*** DATA EXTRACTS ***

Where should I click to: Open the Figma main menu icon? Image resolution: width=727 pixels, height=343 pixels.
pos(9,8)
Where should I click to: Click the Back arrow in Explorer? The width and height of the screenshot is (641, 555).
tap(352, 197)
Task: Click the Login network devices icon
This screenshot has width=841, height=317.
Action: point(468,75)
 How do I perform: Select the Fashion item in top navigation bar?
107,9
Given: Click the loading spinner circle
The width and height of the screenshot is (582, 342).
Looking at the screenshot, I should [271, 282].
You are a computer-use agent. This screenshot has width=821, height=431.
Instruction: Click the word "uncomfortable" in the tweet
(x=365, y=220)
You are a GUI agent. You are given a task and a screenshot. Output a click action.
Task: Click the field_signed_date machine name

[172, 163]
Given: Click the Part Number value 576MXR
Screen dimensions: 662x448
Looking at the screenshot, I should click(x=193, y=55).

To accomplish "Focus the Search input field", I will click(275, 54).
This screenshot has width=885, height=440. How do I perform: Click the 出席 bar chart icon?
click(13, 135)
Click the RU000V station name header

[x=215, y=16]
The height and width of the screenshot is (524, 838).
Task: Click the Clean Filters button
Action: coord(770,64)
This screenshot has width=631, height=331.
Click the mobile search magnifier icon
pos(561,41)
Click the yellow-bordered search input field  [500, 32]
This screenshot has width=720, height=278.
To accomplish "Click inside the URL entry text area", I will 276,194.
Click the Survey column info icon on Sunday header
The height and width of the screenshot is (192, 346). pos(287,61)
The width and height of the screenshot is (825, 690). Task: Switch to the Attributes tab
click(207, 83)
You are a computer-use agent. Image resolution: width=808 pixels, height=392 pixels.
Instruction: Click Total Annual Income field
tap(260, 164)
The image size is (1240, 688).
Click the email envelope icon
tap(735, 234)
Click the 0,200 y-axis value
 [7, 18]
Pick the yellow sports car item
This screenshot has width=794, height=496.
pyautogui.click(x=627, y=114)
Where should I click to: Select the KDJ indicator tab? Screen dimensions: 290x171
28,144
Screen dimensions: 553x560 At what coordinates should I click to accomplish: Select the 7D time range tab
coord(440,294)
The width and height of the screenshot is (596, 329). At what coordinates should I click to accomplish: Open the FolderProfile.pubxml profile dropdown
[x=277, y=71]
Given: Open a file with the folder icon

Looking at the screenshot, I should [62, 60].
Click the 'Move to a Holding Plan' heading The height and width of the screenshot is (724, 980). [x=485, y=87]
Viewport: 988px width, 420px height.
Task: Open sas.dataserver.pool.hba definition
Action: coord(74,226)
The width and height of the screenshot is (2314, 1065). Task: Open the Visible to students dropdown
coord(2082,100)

*** End of DATA EXTRACTS ***

Every line in the listing that holds "input" belongs in the answer.

To accomplish "Focus the Search input field", I will click(275, 54).
Click the yellow-bordered search input field  [500, 32]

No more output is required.